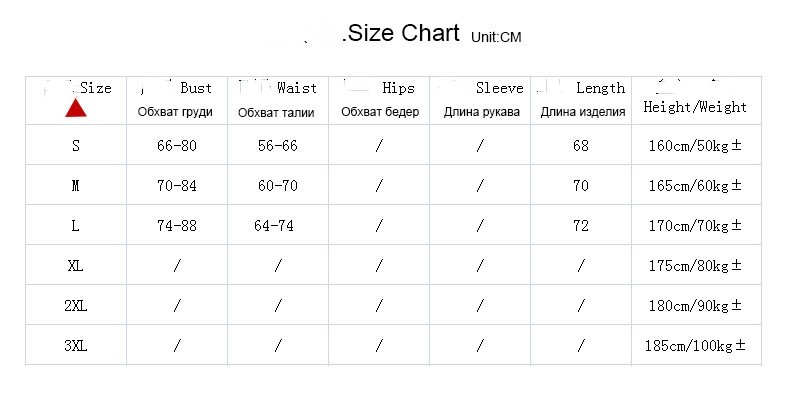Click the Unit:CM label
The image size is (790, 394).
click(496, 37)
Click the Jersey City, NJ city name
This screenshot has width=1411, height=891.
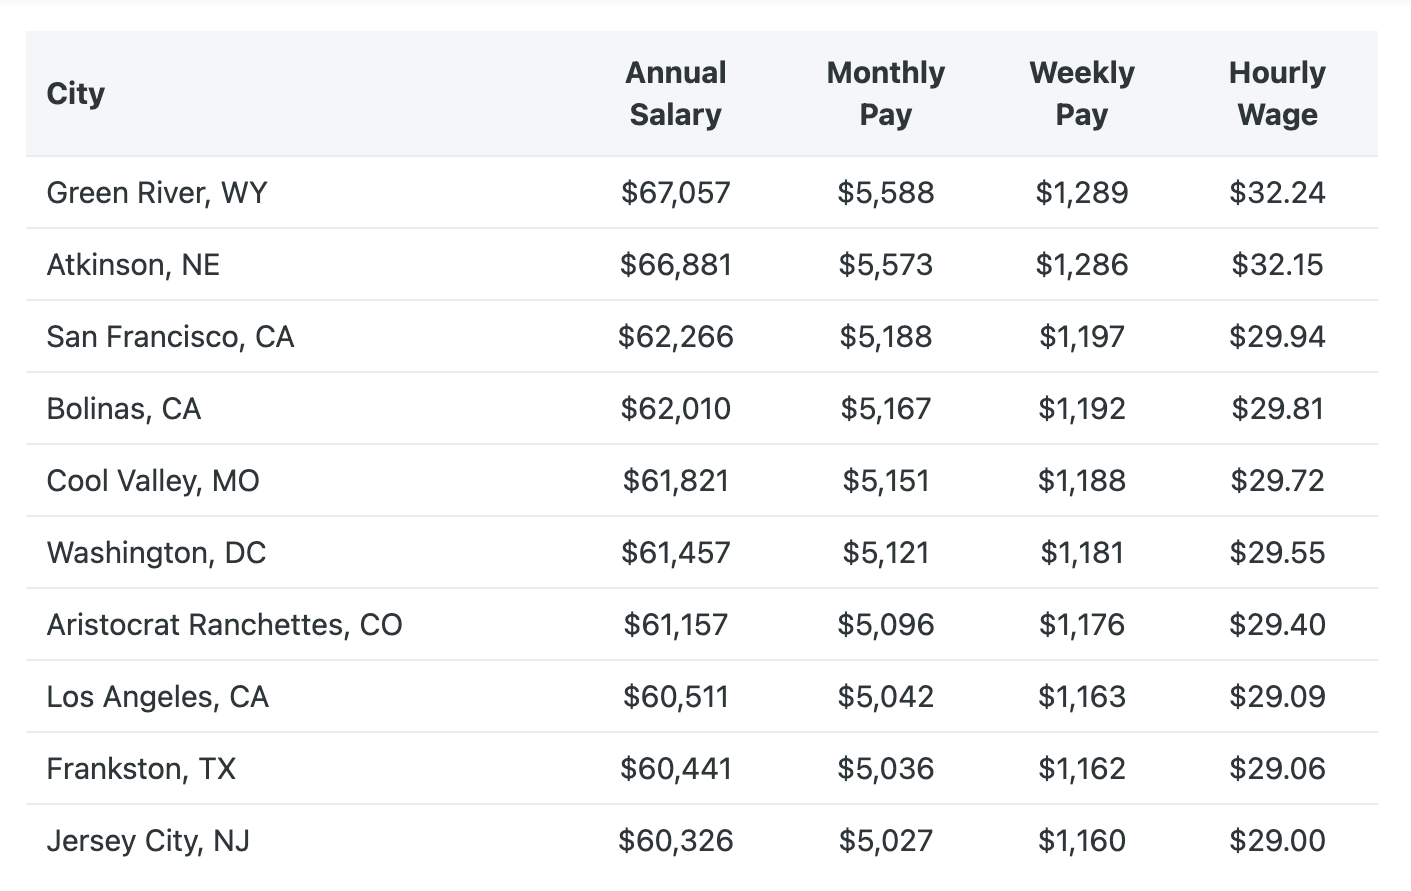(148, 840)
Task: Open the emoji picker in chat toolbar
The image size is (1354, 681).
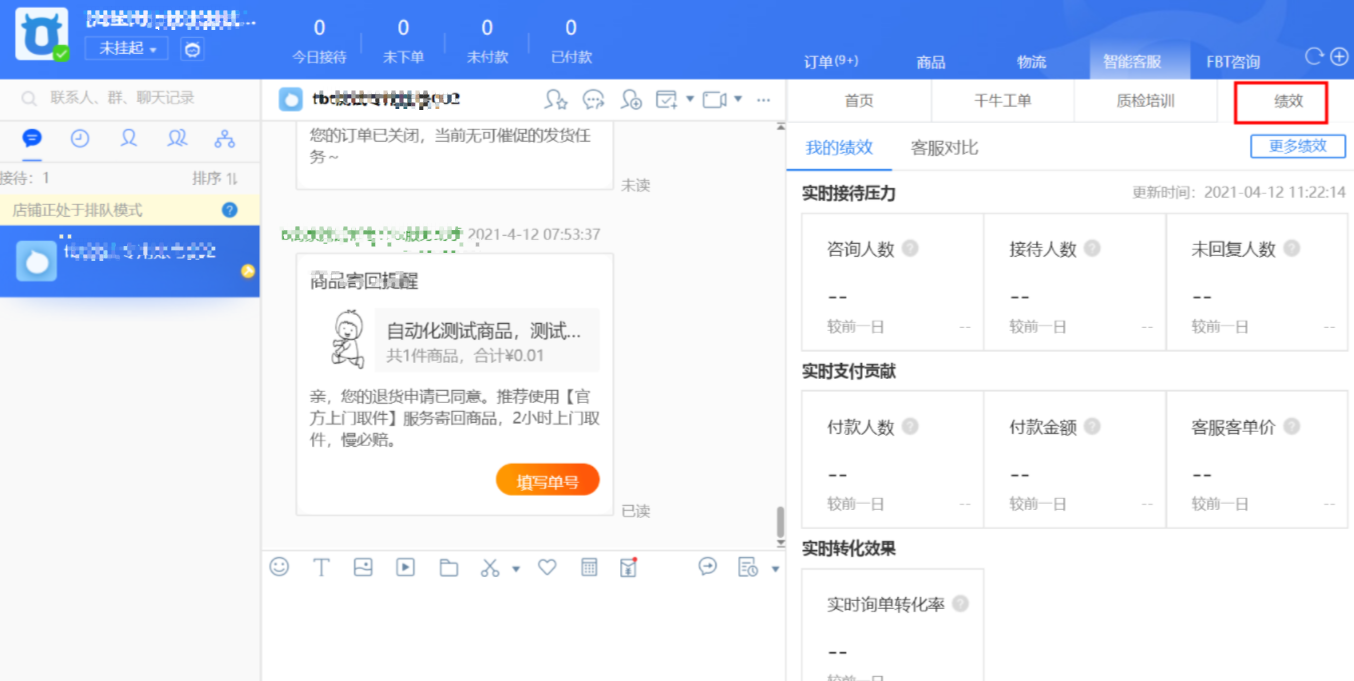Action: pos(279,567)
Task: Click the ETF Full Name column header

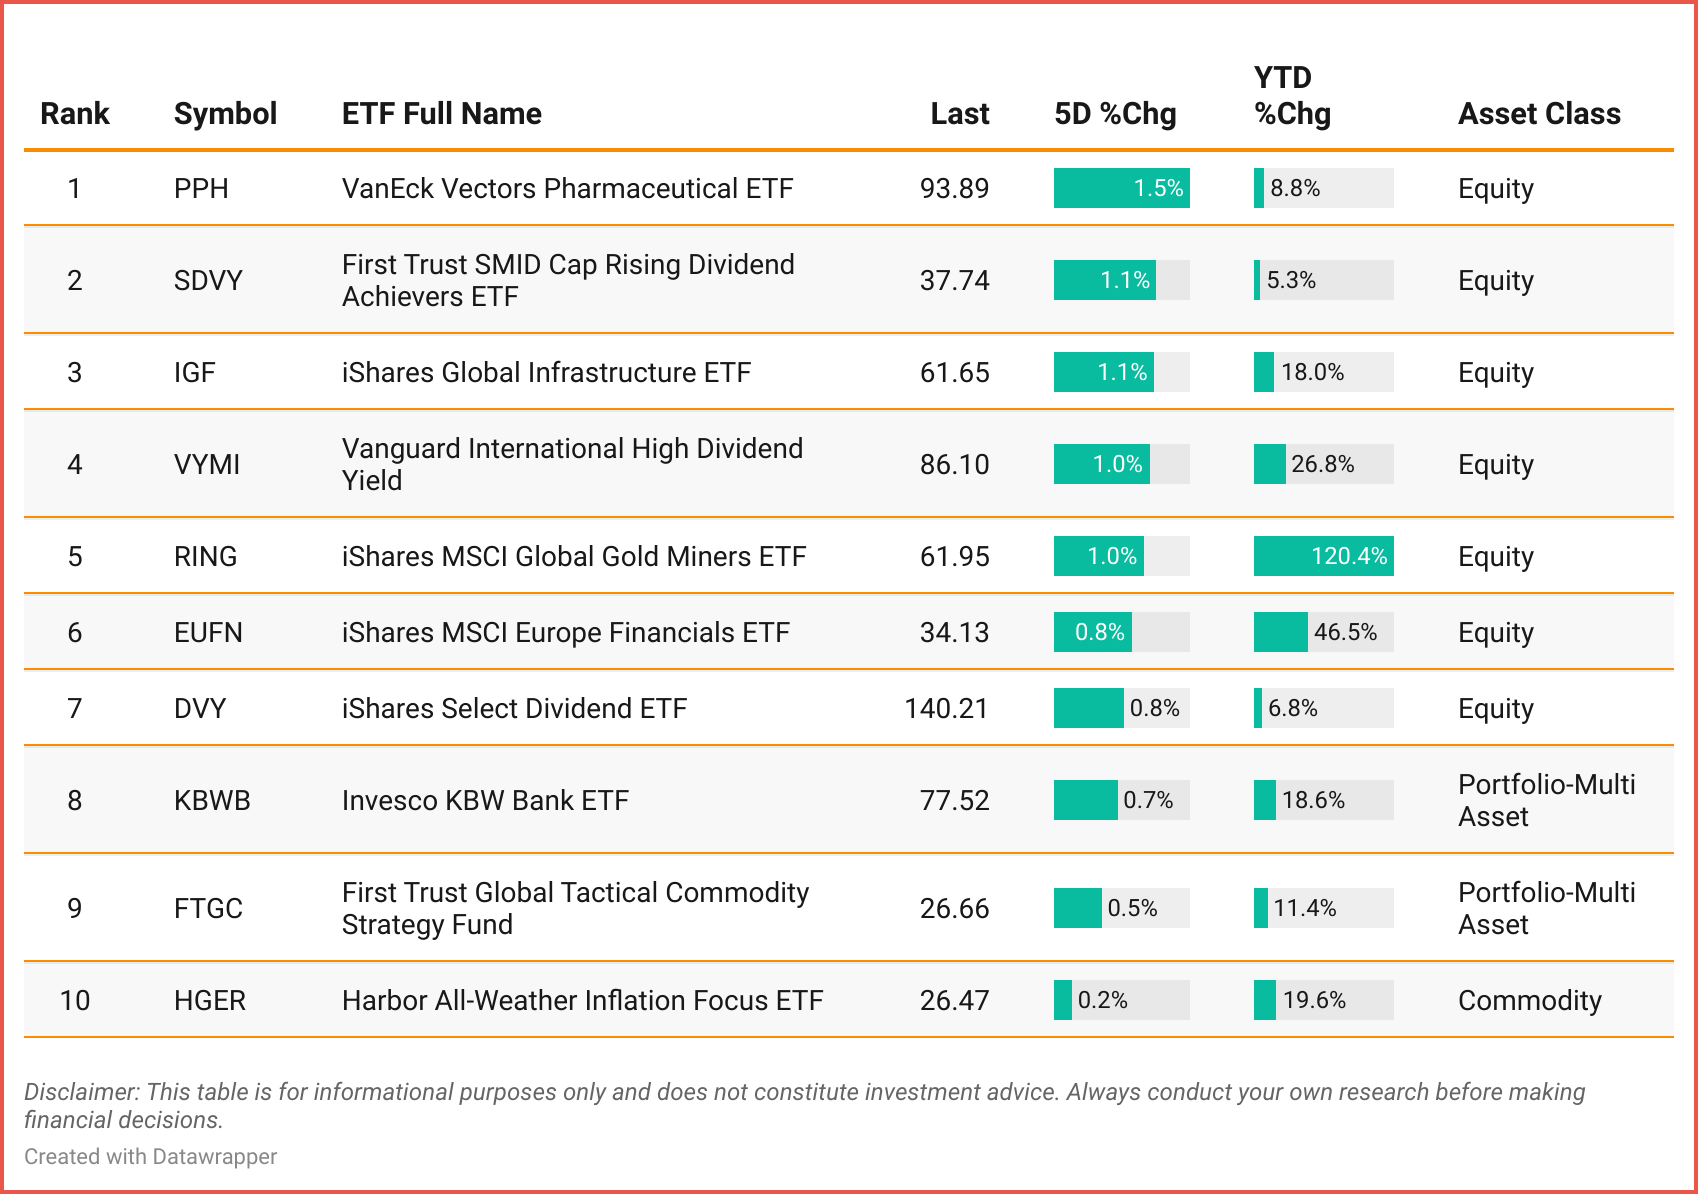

+++

> _WHAT NEEDS TO BE DONE_
Count the lines above in which the string "Task" occurs. Give that number and nothing else.

> _RESULT FOR THIS EXERCISE_
2